I noticed his pistol before his pissbag and I knew then that failure not only had a face but a balding head, too and after two decades of Pan-American boarding passes, target practice and Krav Maga maneuvers in hotel mirrors, the nightmarish pressures of the past that had converged with the greater ones of the future seemed to shrivel into dust. I was sent to put a bullet in his brain so we could put a bandage over our hearts. But they wanted his scalp, too. Amos, who had met him once, claims that even dried ink sears the flesh at the sight of those gap teeth. I found him, guarded by Paraguayans on an open field.

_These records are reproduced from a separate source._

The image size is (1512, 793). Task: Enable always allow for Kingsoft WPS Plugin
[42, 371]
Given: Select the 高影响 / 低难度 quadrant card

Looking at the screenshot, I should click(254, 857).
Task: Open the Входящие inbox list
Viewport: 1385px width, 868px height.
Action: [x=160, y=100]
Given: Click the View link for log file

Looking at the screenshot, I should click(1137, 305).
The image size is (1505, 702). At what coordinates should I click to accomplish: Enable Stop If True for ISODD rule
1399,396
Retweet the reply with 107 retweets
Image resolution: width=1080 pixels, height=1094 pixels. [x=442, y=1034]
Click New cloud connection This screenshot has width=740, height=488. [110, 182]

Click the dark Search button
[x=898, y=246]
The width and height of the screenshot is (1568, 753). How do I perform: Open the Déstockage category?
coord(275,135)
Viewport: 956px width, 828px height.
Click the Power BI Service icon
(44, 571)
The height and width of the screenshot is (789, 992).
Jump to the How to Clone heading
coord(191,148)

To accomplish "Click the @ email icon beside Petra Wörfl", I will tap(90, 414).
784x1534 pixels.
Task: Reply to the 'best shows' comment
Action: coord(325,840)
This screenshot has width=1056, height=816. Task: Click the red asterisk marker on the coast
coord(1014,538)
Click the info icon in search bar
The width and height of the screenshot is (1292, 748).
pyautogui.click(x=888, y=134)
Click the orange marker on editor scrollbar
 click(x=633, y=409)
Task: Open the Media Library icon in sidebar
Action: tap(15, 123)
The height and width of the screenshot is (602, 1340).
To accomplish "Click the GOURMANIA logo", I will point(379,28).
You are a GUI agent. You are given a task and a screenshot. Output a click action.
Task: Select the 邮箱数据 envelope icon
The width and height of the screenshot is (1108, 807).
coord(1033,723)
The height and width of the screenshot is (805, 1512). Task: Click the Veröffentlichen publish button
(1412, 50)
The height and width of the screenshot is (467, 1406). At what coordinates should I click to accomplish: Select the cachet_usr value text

He was the sweeper. And so was I, squatting the bush with the breath of a thousand year Reich beating against my neck as he sniped a futbol gone astray from his feet with his Walther, and I witnessed a dynasty deflate like the Hindenburg.
So I left.
Interesting. David Erlwine (another writer here) and I were just talking about the movie Walk on Water after reading another story here about an assassin who had a hard time going through with it. I'll find it for you. I like the last line best.
I actually saw Walk on Water when it came out. Powerful stuff. I don't think the speaker here has a "hard time" completing the contract, though. It's something else.
-NF.
I get that Noah. The kill just doesnt seem worth it here. Similiar to "Walk on Water" but in a less dramatic way.
Any thought as to what it could use? What it doesn't need? Appreciate your criticisms.
i would only change "that had converged" to "converging". Otherwise its perfect!